→ **ENUNCIADO**
Copie do texto de origem o trecho que vai desde "Foi jornalista durante" até "motivou essa saída?", incluindo estas palavras.
===== TEXTO DE ORIGEM
Foi jornalista durante mais de duas décadas, mas deixou a carreira para se dedicar aos livros. Continua a contar histórias mas, agora, com mais liberdade. O que motivou essa saída?
Creio que se criou a 'tempestade perfeita' para perceber que tinha chegado a hora de me dedicar em exclusivo aos livros. O jornalismo foi o meu primeiro grande amor e vivemos uma paixão arrebatadora durante mais de 20 anos. Dei-lhe tudo o que tinha e recebi dele mais do que podia imaginar: publiquei centenas de reportagens e artigos, visitei quase uma vintena de países, entrevistei algumas das pessoas mais talentosas do mundo, revelei um escândalo de assédio sexual envolvendo o ex-presidente da FIFA Sepp Blatter, cobri as eleições que levaram Bolsonaro ao poder no Brasil, venci inúmeros prémios de jornalismo… Na minha biografia na página do Expresso cito Confúcio: "Escolhe um trabalho de que gostes e não terás de trabalhar um dia na vida". Era muito ingénuo quando a escrevi, porque trabalhares naquilo que te apaixona é, ao mesmo tempo, benção e maldição. Vais trabalhar demasiado, muitas vezes sem te aperceberes disso, vais pôr tudo o resto em segundo plano, e a fatura acaba sempre por chegar. No meu caso, chegou sob a forma de ataques de pânico, que, coincidentemente ou não, comecei a ter depois de ter vivido de perto os ataques terroristas em Paris, em Novembro de 2015.
==========
===== DADOS BRUTOS
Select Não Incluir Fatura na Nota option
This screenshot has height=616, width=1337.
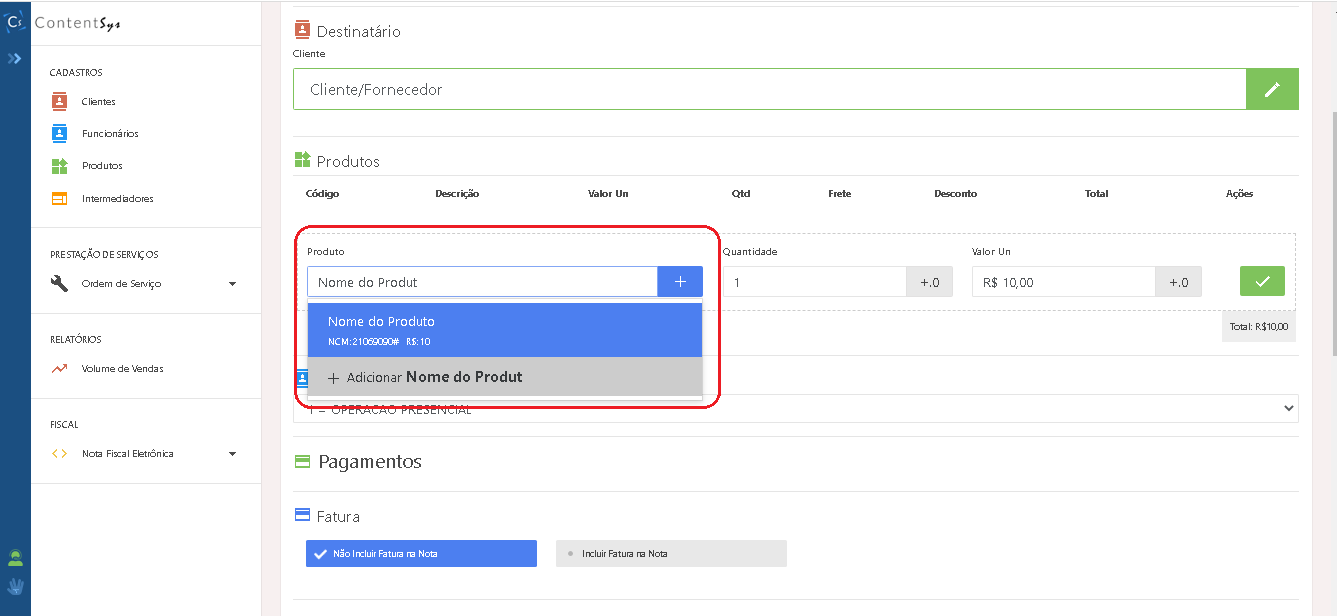[x=421, y=554]
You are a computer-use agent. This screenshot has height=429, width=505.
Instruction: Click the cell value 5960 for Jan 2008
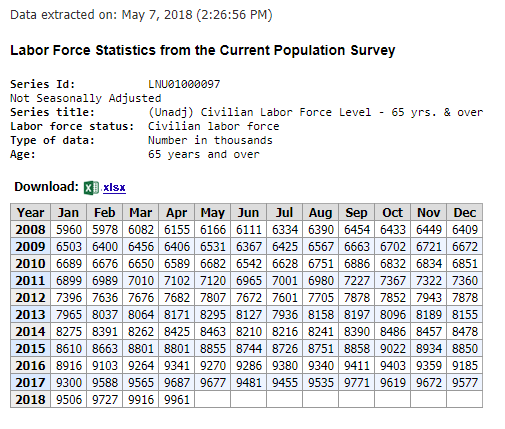point(68,229)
==========
→ **RESOLUÇÃO**
Foi jornalista durante mais de duas décadas, mas deixou a carreira para se dedicar aos livros. Continua a contar histórias mas, agora, com mais liberdade. O que motivou essa saída?